Repeat exactly the line that contains "Zoom the window with the green button" and every line after it, down to the last line of the entries below. Do not include pictures.

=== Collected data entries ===
=== Begin Enclosure ===

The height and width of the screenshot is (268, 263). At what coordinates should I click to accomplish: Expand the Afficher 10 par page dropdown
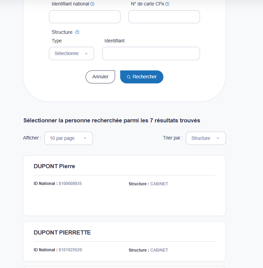pyautogui.click(x=68, y=138)
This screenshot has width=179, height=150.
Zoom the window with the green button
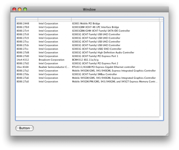[25, 9]
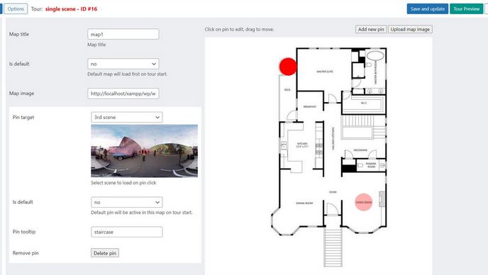The height and width of the screenshot is (275, 488).
Task: Open the pin Is default dropdown
Action: [127, 202]
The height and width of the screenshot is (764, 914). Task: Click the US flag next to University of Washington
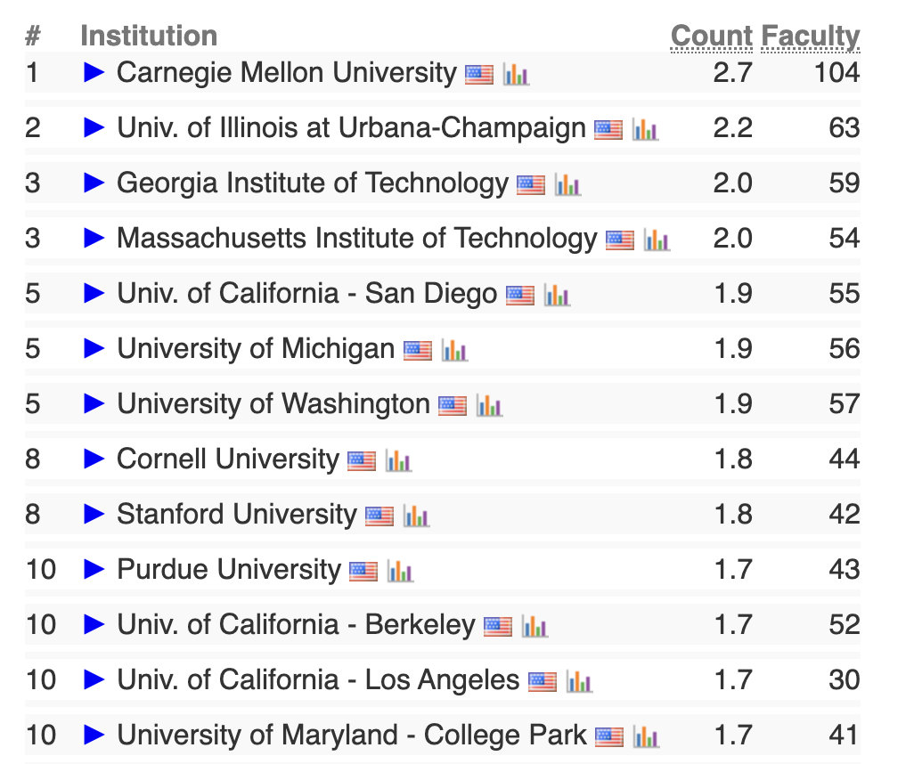(453, 406)

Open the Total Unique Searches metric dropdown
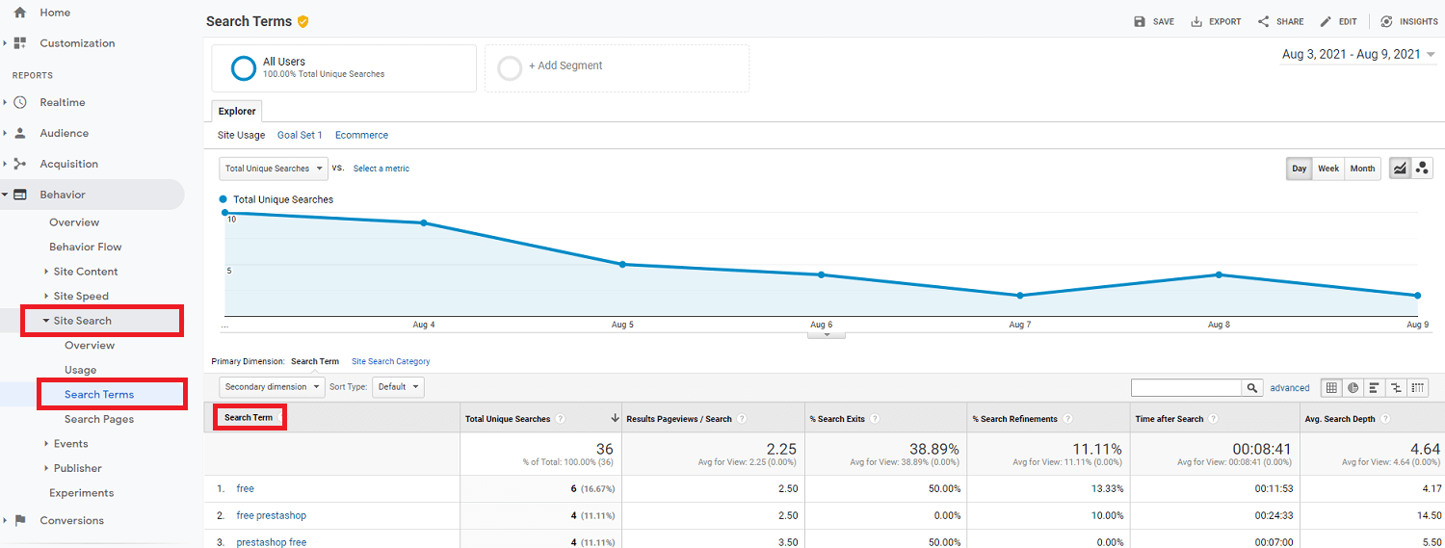pos(274,169)
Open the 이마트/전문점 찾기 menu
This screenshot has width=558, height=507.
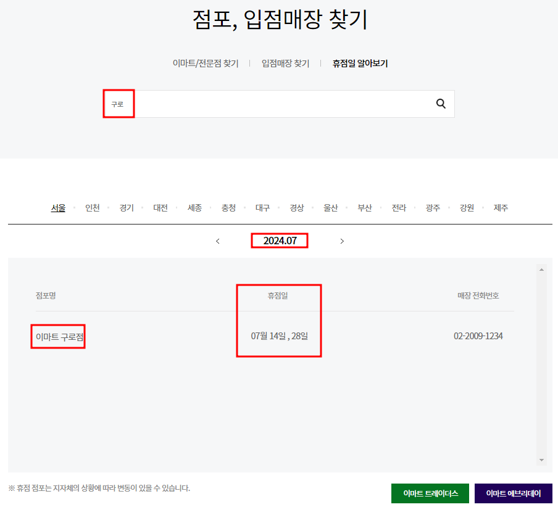(x=206, y=63)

=== End Enclosure ===

=== EXERCISE RESPONSE ===
Zoom the window with the green button
[25, 9]
The height and width of the screenshot is (275, 488).
Task: Open the pin Is default dropdown
Action: [127, 202]
The height and width of the screenshot is (764, 914). Task: Click the US flag next to University of Washington
(453, 406)

Open the Total Unique Searches metric dropdown
pos(274,169)
Open the 이마트/전문점 찾기 menu
This screenshot has width=558, height=507.
(x=206, y=63)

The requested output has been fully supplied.